I asked Dr. Ironside her opinion on the theories about anxiety and adrenaline. Could my reaction to horror movies be explained this way? Was I steeling myself against my real fears by exposing myself to them in the form of onscreen serial killers? “Research shows that if people repeatedly see a picture of a fearful face in an experiment, their amygdala reaction to this decreases over time. In exposure therapy for phobias, patients are exposed to the source of their phobia (e.g., closed spaces or spiders), and, over time ‘learn’ that it is not associated with a negative outcome and hence become less fearful of it. This is similar to your scary movie idea, though I’m not sure it would work as I think this kind of approach needs to be more targeted to specific fears.”

Tim Curry as Pennywise from “It.” Screenshot via YouTube

I’ve always loved horror, since back when I was that nervous, paranoid kid. My favorite sleepovers were at the house of a friend with an older brother and a pile of VHS tapes: Nightmare on Elm Street, The Exorcist, Halloween. All watched with the sound down low, in case her parents came into the room and caught us, sitting really close to the screen, wrapped up in our sleeping bags and feeling like conspirators.

Steph Hovey, an assistant psychologist at the Tavistock Centre and Great Ormond Street Hospital in London, told me that “anxiety can develop from experiences in our childhood which affect the way we see the world as adults.” So perhaps, for me, a horror movie is about confronting fear, in a safe environment and with the help of somebody I trust. “Memories of enjoying horror movies with friends when you were younger could be helping you to deal with your anxiety by stopping you from overreacting. Because you’ve encountered these feelings of nervousness and fear before, but know that nothing bad actually happened, you may be more equipped to deal with these feelings now.”

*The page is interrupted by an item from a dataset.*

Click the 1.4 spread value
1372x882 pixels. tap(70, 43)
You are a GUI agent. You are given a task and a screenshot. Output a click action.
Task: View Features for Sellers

Read more: ‘Perverting the Youth of America’: The Oral History of Teen Classic ‘Jawbreaker’

According to Anxiety UK, anxiety is on the rise: 12.8 percent more people are diagnosed with the condition today than they were 14 years ago. With so much to worry about in today’s world, from viral pandemics to international terrorism to Brexit and Trump, this hardly seems surprising.

A couple of years ago, my housemate, George, and I embarked on a Saw marathon. We watched every movie back to back over a weekend. It was so much fun a few weekends later we did the same thing again with the Paranormal Activity franchise. It became our little tradition. It figures that watching a horror movie with someone else is a bonding experience. Like going on a rollercoaster, or eating an incredibly hot curry, it’s something slightly crazy but basically entirely safe that you feel like you “got through” together. I may never find out why horror movies work for me, but in an increasingly scary world, knowing you can get through something frightening—even if it was entirely fictional—can be oddly soothing.